Epilogue: Ten Years Later

Optical telescopes all over the Earth watched as the billion-strong fleet of Drar’ch proceeded on its murderous procession away from Sol, ever deeper into space. Away from us. We had survived, but only by seconds.

We never found out why Scrixn acted so duplicitously. The current theory is he got us to cut back on technological development just to weaken us, but that’s just a guess. Embedded in his brain was a lot of circuitry, but it will be a long time before the brainboxes can work out what it does, especially as my handiwork had done a lot of rewiring. They will piece it together though. One day. Of that, I am pretty sure. Then maybe we can get some payback for all those races the Drar’ch have wiped out.

For now, I was content to do my shifts, break in my new partner and go home to nurse a bottle of Scotland’s finest. Today was a day of celebration though and I was stuck in the Yard, nicking terrorists, organised criminals, and shuffling paper.
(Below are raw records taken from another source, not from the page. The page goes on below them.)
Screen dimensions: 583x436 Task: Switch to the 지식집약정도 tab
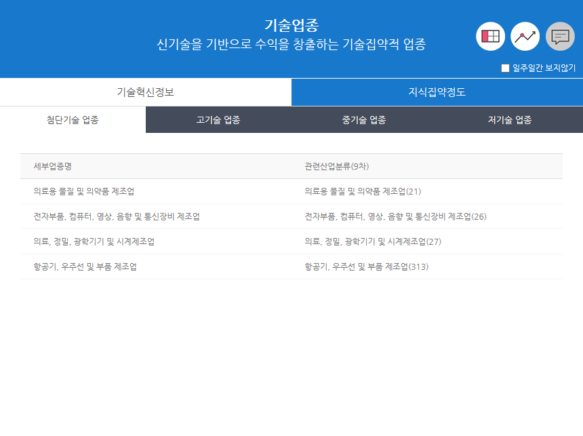pos(437,91)
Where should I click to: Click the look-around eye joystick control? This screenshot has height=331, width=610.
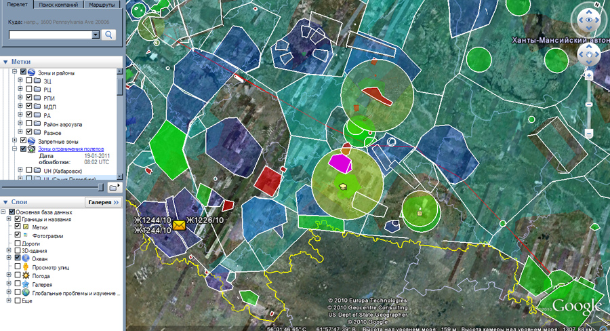[x=588, y=21]
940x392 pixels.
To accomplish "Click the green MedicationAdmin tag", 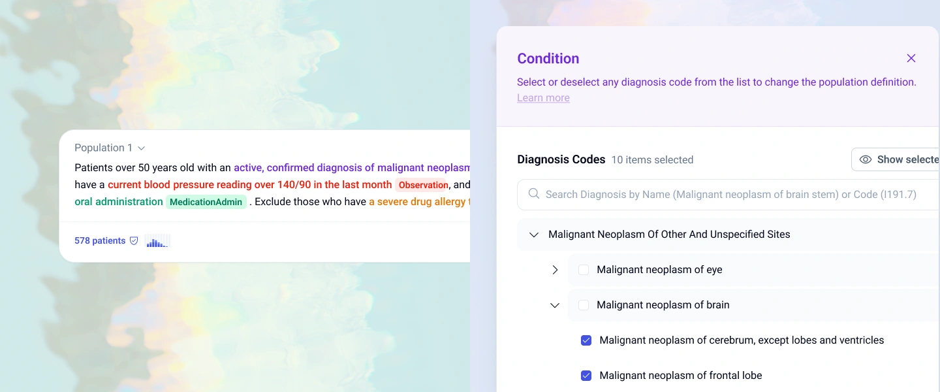I will click(206, 202).
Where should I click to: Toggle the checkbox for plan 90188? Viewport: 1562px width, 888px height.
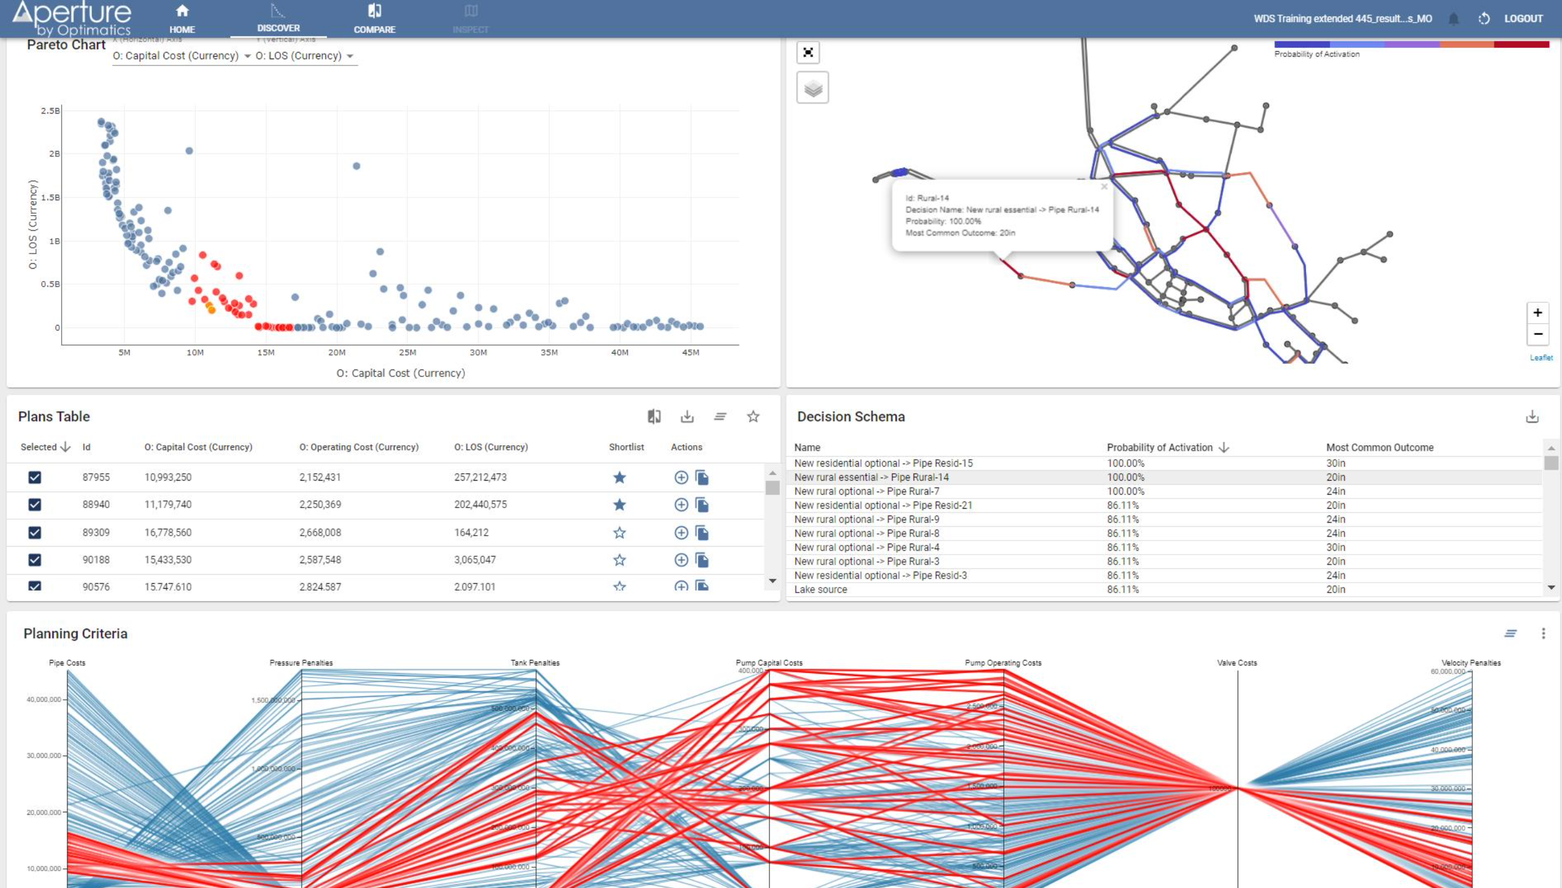click(x=35, y=560)
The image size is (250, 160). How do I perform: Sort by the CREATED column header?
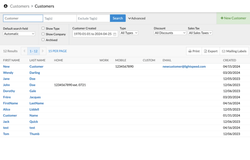[x=229, y=60]
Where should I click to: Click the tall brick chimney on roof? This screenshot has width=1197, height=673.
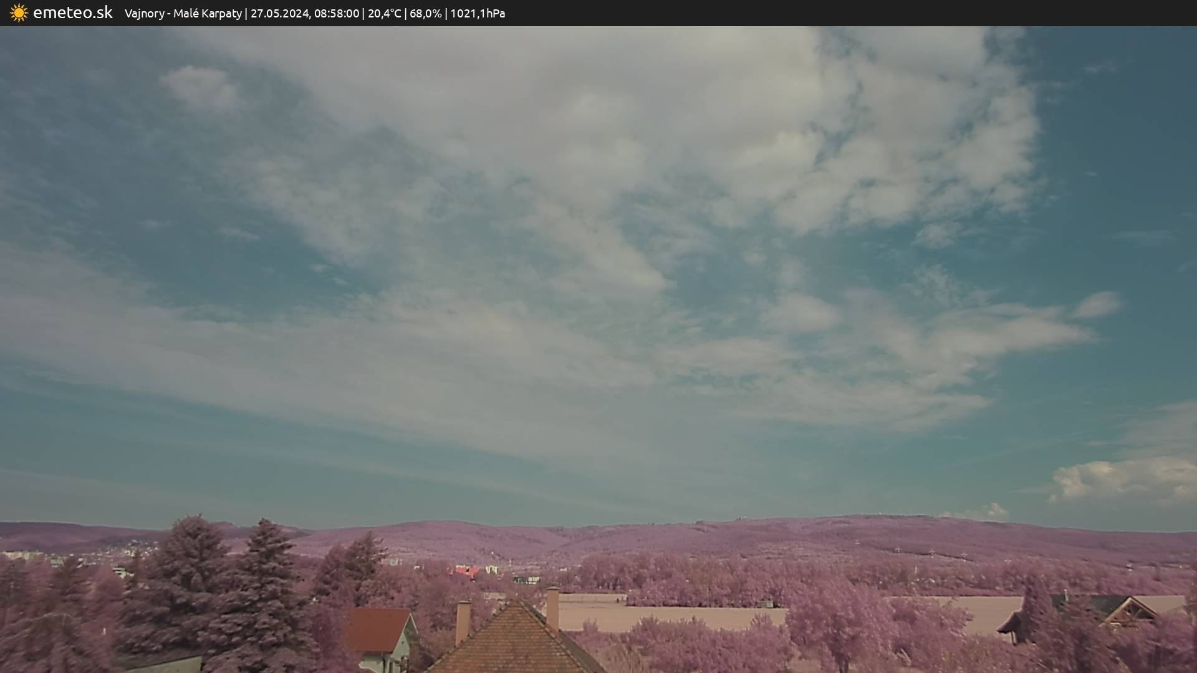click(552, 609)
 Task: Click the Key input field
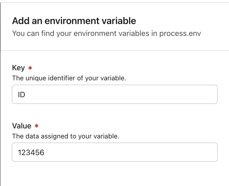click(x=115, y=94)
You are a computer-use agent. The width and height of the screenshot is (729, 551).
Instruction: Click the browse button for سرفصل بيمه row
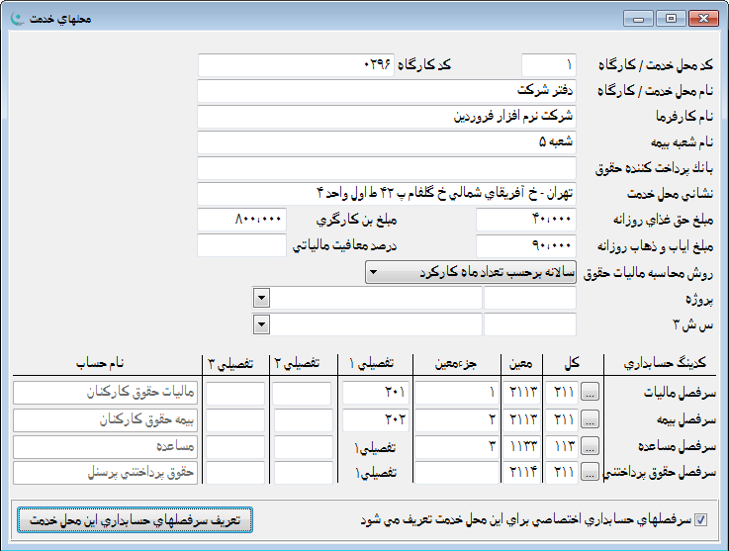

Once again, I was sitting at my desk, a mug of java in my fist, watching cable-TV through the wide-open entrance to my office as scientists played videos of the armada retreating into the ether. They looked like a rash of white dots across the black – too small to get any clear definition even with the best telescopes we had. Maybe if the satellites were still operational, we could have gained a clearer picture, but the risk was too great. For now, the earth would remain in the dark, a lifeless blue marble to outside eyes. 

I stood up and walked out of my office as the broadcast came to an end and the politicians took over. There wasn’t much to say, it was a relief more than a victory, but we came close to annihilation and but for the unfortunate positioning of Mulrooney, we would be preparing for an invasion instead of toasting our good fortune. I was going to toast it anyway, so I raised my mug and said, “To life.”

The shift was silent up to that point as they watched the retreating armada, but to a man, woman and robot they turned and raised their mugs to me and in a ragged chorus, echoed my words.

I raised my mug again in acknowledgement, but also in a toast to Sergeant Kieran Mulrooney. He came a magnificent second, but the rest of us won and the thing the aliens don’t realise is we don’t get mad, we get even and payback is coming. One day.